▶ [Task objective]: Everything from the line holding "Image resolution: width=480" through the last line below is needed; please reproduce those lines exactly, adding nothing.

▶ [Records supplied]:
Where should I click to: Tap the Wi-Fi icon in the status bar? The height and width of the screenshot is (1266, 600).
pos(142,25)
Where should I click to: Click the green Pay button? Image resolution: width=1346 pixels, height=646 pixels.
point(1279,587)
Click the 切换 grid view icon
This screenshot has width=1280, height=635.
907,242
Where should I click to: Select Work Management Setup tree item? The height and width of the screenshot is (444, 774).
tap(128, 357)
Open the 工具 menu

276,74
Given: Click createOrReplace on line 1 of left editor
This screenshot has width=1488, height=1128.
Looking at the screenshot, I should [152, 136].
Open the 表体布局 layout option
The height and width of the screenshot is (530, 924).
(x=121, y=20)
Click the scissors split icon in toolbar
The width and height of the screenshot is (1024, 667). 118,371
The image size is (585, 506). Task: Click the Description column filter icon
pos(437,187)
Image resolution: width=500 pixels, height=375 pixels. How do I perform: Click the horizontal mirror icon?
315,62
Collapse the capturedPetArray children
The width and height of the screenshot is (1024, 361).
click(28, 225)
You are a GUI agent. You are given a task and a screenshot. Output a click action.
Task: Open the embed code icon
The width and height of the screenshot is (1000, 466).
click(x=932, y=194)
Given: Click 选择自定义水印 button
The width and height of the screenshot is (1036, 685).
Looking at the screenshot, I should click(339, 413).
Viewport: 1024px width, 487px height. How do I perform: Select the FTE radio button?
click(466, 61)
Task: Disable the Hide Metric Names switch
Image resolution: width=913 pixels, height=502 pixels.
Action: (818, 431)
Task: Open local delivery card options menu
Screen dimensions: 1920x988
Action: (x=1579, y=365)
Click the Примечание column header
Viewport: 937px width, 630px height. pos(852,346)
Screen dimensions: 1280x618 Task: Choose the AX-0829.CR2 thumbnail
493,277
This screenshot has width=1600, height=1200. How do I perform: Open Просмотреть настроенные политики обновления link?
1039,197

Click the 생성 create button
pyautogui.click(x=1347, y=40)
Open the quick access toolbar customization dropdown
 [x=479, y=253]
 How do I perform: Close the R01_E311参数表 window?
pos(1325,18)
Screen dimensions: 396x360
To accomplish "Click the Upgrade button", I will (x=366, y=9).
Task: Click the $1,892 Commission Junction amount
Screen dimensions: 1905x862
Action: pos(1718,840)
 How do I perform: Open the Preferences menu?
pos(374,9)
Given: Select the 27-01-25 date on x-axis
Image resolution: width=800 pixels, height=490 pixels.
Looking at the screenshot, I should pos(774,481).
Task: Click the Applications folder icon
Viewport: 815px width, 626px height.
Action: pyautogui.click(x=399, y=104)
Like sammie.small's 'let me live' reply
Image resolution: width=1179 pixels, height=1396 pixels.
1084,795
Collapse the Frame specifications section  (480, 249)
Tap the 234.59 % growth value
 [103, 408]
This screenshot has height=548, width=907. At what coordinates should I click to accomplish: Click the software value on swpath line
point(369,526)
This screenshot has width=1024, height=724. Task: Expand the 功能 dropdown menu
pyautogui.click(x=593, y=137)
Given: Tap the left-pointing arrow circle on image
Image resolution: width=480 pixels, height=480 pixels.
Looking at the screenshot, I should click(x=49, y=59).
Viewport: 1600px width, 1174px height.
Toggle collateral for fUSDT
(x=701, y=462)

▶ [The completed task]:
Image resolution: width=480 pixels, height=480 pixels.
Looking at the screenshot, I should click(x=49, y=59).
Viewport: 1600px width, 1174px height.
Toggle collateral for fUSDT
(x=701, y=462)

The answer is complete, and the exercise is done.